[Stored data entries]
################

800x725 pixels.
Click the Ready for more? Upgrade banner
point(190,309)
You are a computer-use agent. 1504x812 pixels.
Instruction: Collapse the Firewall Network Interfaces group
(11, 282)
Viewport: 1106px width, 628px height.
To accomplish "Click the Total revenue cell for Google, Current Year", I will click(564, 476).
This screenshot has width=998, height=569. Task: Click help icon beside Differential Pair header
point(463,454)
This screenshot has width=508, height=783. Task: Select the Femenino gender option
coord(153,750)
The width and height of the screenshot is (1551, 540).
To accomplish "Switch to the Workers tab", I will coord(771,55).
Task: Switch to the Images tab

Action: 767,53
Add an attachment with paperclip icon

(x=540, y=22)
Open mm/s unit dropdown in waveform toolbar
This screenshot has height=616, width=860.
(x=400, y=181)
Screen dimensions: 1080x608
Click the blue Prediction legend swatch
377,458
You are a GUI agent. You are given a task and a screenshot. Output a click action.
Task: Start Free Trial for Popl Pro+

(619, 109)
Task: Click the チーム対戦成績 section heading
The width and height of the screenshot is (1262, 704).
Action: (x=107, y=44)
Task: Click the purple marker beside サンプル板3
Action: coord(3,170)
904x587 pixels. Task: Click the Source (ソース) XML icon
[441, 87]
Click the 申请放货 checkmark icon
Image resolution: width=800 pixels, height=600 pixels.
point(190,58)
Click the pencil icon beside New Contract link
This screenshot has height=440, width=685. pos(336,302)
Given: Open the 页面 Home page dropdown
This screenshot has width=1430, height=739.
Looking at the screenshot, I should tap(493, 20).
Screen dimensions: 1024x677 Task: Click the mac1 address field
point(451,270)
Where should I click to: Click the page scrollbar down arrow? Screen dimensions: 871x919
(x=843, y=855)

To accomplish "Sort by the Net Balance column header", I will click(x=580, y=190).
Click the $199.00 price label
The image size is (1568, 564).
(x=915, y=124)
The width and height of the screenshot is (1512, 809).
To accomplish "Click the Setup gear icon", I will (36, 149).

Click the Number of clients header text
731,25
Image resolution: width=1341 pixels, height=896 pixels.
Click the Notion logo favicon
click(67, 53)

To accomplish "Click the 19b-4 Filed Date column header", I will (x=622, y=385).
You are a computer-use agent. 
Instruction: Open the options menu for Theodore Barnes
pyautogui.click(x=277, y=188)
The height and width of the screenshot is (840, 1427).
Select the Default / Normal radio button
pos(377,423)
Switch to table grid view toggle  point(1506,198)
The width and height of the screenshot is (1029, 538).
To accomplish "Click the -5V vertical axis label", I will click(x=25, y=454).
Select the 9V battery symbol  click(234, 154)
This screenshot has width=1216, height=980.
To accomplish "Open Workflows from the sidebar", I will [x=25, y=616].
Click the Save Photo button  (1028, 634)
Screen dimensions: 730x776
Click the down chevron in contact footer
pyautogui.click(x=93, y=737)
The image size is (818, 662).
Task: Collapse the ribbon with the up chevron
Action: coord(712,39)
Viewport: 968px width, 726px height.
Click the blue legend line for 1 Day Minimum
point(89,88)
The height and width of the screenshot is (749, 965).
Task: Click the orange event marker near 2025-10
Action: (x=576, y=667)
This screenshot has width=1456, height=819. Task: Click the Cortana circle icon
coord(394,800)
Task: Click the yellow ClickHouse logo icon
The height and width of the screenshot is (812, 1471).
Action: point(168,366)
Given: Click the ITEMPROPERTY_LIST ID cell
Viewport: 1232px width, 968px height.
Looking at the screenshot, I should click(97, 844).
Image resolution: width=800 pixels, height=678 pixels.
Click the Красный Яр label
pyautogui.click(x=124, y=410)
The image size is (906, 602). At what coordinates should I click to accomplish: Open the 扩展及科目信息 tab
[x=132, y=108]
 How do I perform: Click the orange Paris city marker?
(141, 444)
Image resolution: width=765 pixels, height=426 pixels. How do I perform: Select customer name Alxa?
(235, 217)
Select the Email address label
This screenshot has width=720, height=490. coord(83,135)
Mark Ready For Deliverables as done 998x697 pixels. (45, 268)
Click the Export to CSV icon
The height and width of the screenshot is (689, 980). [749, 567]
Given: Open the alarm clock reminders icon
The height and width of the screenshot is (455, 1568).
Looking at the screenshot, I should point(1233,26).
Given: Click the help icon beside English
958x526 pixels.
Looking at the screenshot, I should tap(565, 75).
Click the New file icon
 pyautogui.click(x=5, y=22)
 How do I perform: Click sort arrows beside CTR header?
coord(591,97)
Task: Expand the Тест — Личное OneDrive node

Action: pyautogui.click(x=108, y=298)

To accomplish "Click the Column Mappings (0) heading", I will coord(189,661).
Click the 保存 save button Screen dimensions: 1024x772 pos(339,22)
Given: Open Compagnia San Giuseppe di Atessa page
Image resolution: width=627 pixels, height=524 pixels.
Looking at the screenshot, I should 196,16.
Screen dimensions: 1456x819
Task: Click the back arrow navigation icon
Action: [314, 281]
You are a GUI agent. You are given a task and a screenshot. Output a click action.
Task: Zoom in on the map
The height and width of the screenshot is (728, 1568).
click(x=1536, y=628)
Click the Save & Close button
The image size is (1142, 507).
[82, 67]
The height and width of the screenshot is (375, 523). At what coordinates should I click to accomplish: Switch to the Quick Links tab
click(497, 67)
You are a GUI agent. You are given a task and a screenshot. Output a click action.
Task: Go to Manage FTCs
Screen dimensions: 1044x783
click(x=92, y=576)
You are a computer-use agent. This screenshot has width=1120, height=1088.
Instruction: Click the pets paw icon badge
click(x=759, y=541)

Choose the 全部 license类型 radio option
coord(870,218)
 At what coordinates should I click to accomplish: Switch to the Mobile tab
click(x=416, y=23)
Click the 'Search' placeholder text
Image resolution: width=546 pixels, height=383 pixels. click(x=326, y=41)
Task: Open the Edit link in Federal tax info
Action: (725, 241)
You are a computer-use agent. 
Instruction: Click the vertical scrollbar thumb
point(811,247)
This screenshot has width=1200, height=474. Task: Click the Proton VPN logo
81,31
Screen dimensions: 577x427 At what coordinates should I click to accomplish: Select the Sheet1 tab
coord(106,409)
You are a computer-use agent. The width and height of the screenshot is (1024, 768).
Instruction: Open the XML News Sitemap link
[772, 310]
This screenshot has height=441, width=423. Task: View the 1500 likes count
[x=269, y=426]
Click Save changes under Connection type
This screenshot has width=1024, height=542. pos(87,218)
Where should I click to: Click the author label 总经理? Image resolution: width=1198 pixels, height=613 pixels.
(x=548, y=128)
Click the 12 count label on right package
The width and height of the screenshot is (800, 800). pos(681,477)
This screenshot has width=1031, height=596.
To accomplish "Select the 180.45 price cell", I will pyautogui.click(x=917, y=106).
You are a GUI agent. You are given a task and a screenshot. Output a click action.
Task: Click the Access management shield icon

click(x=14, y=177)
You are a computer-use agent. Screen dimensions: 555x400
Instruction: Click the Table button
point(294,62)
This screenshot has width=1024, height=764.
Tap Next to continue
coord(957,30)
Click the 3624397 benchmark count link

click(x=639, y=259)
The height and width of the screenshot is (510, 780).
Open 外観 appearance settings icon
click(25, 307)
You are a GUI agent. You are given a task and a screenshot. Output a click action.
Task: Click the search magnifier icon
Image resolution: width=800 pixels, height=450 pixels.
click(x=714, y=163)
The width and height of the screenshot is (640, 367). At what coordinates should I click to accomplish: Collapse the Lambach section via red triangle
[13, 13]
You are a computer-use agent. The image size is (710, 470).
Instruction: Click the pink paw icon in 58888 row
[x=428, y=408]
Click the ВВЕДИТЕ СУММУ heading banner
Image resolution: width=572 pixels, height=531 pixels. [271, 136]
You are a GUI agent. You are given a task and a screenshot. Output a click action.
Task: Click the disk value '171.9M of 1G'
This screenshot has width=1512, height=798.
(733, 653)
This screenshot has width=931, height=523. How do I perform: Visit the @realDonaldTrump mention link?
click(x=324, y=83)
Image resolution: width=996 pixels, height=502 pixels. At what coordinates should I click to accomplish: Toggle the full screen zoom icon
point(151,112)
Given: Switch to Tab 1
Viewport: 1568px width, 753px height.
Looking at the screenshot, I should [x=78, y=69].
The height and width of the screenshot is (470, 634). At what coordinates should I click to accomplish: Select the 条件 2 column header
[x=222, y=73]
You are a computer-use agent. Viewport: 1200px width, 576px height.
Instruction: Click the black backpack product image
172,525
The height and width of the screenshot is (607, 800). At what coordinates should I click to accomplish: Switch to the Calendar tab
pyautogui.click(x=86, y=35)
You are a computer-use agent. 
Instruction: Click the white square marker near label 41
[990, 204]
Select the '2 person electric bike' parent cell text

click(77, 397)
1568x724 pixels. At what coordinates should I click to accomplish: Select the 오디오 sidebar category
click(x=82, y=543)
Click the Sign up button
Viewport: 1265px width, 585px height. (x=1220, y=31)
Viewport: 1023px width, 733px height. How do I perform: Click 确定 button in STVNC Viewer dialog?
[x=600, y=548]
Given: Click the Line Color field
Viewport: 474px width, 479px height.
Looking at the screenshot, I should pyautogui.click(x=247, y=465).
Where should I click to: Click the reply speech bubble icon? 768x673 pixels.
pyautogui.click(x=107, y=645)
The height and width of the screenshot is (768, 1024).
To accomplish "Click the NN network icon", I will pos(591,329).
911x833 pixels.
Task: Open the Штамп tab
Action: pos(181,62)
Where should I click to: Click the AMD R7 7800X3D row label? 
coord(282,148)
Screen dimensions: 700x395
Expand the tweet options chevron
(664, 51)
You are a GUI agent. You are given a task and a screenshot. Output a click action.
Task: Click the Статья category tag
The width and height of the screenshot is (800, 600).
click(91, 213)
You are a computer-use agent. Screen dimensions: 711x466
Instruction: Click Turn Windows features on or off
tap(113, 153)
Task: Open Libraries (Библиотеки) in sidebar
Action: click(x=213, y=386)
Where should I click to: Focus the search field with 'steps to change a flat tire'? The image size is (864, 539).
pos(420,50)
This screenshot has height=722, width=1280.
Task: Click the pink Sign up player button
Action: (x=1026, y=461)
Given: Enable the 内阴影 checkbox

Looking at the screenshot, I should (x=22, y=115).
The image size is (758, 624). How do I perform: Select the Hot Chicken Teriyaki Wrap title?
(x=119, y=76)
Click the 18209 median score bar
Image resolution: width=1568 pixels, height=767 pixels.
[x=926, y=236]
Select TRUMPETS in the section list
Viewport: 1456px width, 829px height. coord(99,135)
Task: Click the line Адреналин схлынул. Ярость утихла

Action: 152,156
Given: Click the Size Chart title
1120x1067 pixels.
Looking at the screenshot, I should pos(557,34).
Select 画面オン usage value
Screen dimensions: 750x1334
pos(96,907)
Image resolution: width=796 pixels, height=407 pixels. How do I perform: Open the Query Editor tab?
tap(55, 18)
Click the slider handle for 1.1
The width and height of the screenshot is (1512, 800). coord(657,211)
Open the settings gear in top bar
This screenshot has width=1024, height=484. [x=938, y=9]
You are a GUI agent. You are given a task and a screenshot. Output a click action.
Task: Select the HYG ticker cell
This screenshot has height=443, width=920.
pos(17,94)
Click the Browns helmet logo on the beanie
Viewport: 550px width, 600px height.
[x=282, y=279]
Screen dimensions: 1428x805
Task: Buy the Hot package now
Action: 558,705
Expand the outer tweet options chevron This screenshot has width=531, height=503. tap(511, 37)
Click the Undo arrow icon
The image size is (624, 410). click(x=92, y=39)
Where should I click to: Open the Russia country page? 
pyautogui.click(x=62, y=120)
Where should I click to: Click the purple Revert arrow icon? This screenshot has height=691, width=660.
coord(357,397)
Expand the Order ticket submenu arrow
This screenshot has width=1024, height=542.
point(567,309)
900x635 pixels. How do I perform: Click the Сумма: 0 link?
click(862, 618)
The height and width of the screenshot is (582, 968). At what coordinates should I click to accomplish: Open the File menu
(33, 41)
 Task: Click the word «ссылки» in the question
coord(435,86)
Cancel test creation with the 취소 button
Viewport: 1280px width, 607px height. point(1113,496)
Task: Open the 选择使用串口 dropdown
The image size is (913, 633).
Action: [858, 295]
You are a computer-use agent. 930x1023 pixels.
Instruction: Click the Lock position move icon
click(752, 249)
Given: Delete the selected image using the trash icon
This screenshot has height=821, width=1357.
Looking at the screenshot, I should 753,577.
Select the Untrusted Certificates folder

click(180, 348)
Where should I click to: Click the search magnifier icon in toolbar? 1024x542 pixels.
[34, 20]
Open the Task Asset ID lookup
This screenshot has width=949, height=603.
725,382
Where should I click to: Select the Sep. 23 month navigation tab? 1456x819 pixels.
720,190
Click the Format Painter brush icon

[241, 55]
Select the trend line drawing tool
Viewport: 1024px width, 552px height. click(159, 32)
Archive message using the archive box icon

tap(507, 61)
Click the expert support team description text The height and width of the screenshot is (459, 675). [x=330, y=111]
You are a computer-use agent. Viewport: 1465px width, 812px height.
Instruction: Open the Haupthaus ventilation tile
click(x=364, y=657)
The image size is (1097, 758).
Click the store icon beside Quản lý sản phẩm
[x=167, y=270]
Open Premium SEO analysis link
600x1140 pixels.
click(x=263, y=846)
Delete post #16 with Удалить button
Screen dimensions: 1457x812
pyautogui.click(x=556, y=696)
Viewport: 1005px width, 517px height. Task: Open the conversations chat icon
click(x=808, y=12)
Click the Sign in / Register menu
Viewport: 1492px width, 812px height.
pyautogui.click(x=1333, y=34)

################

Exercise prompt
All that is wanted is an exact copy of the lines above from the one with "Task: Click the disk value '171.9M of 1G'" through the one with "Task: Click the Статья category tag", with both ends included.

Finished task
Task: Click the disk value '171.9M of 1G'
This screenshot has width=1512, height=798.
(733, 653)
This screenshot has width=931, height=523. How do I perform: Visit the @realDonaldTrump mention link?
click(x=324, y=83)
Image resolution: width=996 pixels, height=502 pixels. At what coordinates should I click to accomplish: Toggle the full screen zoom icon
point(151,112)
Given: Switch to Tab 1
Viewport: 1568px width, 753px height.
Looking at the screenshot, I should [x=78, y=69].
The height and width of the screenshot is (470, 634). At what coordinates should I click to accomplish: Select the 条件 2 column header
[x=222, y=73]
You are a computer-use agent. Viewport: 1200px width, 576px height.
Instruction: Click the black backpack product image
172,525
The height and width of the screenshot is (607, 800). At what coordinates should I click to accomplish: Switch to the Calendar tab
pyautogui.click(x=86, y=35)
You are a computer-use agent. 
Instruction: Click the white square marker near label 41
[990, 204]
Select the '2 person electric bike' parent cell text

click(77, 397)
1568x724 pixels. At what coordinates should I click to accomplish: Select the 오디오 sidebar category
click(x=82, y=543)
Click the Sign up button
Viewport: 1265px width, 585px height. (x=1220, y=31)
Viewport: 1023px width, 733px height. How do I perform: Click 确定 button in STVNC Viewer dialog?
[x=600, y=548]
Given: Click the Line Color field
Viewport: 474px width, 479px height.
Looking at the screenshot, I should pyautogui.click(x=247, y=465).
Where should I click to: Click the reply speech bubble icon? 768x673 pixels.
pyautogui.click(x=107, y=645)
The height and width of the screenshot is (768, 1024).
To accomplish "Click the NN network icon", I will pos(591,329).
911x833 pixels.
Task: Open the Штамп tab
Action: pos(181,62)
Where should I click to: Click the AMD R7 7800X3D row label? 
coord(282,148)
Screen dimensions: 700x395
Expand the tweet options chevron
(664, 51)
You are a GUI agent. You are given a task and a screenshot. Output a click action.
Task: Click the Статья category tag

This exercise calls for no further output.